CVE-2026-41492
Dgraph · Dgraph
Dgraph exposes sensitive process command-line arguments, including admin tokens, via an unauthenticated /debug/vars endpoint, allowing unauthorized administrative access.
Executive summary
A critical vulnerability in Dgraph allows unauthenticated attackers to steal administrative credentials through an exposed debug endpoint, leading to full system compromise.
Vulnerability
The vulnerability involves an information disclosure flaw where the process command line, containing sensitive security tokens, is exposed via the unauthenticated /debug/vars endpoint. An unauthenticated attacker can retrieve these tokens and replay them to gain administrative control over the database.
Business impact
The ability for an unauthenticated user to retrieve administrative tokens poses a severe risk to data integrity and confidentiality. With a CVSS score of 9.8, this flaw facilitates complete unauthorized administrative access, potentially leading to total database exfiltration, unauthorized configuration changes, and severe operational disruption.
Remediation
Immediate Action: Upgrade Dgraph instances to version 25.3.3 or later immediately to restrict access to the /debug/vars endpoint.
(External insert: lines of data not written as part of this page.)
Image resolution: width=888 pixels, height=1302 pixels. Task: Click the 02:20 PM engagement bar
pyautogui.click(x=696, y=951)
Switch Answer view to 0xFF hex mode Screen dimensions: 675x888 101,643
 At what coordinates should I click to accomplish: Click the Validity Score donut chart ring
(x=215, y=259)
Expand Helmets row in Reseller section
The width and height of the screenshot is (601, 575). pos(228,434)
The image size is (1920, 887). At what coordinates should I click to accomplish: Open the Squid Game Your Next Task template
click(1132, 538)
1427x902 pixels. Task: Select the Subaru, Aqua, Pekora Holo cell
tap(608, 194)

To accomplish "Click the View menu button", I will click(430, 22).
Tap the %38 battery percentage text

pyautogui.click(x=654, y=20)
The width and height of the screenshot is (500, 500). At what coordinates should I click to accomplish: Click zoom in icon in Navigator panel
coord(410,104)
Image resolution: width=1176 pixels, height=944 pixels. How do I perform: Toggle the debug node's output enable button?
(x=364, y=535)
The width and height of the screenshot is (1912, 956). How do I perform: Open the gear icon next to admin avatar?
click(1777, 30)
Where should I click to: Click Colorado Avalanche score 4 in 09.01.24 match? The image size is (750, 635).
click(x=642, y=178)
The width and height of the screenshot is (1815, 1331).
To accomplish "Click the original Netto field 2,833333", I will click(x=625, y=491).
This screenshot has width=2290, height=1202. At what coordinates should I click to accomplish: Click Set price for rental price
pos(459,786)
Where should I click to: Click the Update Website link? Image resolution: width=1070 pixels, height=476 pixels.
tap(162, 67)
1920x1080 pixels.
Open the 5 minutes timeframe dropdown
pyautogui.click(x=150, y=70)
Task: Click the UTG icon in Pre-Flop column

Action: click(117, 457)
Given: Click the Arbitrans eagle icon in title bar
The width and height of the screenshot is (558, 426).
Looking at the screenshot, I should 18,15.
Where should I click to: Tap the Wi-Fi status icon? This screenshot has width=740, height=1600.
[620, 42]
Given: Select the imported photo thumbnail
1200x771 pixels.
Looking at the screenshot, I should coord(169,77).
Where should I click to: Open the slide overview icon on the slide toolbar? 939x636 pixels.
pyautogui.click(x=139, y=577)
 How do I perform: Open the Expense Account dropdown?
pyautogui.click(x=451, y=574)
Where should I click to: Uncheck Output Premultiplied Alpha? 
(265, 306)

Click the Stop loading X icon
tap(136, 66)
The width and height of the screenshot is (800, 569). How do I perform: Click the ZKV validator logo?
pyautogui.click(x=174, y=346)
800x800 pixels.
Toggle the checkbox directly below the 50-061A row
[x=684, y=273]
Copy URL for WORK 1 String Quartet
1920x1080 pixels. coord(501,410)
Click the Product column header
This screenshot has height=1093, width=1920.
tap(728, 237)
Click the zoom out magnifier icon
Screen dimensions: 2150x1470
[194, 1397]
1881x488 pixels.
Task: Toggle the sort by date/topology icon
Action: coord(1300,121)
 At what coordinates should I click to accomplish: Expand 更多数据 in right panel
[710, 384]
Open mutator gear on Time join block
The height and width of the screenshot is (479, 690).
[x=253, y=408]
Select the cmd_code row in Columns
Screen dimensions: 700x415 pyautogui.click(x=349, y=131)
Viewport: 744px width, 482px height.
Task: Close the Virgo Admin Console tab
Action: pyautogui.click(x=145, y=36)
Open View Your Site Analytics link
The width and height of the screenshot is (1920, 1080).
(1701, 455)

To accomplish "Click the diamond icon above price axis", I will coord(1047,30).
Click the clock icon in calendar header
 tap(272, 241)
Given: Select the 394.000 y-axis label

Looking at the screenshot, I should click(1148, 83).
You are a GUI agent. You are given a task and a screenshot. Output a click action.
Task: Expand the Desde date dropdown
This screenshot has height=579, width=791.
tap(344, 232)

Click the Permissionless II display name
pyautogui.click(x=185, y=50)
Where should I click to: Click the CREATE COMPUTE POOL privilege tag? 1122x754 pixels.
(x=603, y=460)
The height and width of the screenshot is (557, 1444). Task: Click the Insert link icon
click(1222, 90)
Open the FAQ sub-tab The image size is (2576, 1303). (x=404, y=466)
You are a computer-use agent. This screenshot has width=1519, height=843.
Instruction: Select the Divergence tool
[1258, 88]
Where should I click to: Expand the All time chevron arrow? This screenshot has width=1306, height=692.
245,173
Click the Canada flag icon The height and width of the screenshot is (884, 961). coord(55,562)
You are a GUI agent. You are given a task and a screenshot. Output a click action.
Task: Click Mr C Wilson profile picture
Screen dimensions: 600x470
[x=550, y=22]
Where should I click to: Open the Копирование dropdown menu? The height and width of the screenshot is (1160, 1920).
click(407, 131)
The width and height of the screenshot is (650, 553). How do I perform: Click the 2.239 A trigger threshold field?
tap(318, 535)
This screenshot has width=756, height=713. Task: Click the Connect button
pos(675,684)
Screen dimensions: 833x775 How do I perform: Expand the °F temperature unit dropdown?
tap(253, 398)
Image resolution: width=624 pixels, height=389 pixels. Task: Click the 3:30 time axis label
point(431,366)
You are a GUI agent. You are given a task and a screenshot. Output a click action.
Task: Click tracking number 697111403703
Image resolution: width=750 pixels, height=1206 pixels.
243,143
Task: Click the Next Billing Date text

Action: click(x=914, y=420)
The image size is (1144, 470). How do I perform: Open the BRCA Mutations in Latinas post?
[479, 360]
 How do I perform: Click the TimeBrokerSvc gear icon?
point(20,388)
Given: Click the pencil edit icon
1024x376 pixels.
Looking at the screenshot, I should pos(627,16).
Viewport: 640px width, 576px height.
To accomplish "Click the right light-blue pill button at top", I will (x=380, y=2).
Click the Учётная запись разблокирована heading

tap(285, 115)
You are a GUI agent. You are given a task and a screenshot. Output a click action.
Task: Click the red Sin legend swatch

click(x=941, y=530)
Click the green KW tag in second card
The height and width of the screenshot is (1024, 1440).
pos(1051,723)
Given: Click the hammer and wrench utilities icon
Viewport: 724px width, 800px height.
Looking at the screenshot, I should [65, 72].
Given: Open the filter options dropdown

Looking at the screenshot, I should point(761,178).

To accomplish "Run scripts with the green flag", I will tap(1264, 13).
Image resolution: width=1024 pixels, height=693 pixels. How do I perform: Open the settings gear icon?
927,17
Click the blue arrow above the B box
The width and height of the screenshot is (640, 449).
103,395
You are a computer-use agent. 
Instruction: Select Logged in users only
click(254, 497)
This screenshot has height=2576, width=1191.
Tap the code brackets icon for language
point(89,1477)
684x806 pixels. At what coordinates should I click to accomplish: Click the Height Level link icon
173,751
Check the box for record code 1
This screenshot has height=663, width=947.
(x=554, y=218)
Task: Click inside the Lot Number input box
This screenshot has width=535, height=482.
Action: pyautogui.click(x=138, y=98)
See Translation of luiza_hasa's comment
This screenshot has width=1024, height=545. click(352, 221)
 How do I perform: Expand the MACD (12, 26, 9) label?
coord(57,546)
Proactive Monitoring: Review access logs for unusual requests to the /debug/vars path and monitor for unauthorized use of administrative tokens.
Compensating Controls: If immediate patching is not possible, implement network-level access controls to restrict access to the Alpha node's administrative ports to trusted management IPs only.
Exploitation status
Public Exploit Available: Unknown
Analyst recommendation
This vulnerability represents a critical security oversight that allows for trivial credential theft. Organizations must prioritize the upgrade to 25.3.3 to close the unauthorized access vector provided by the debug interface.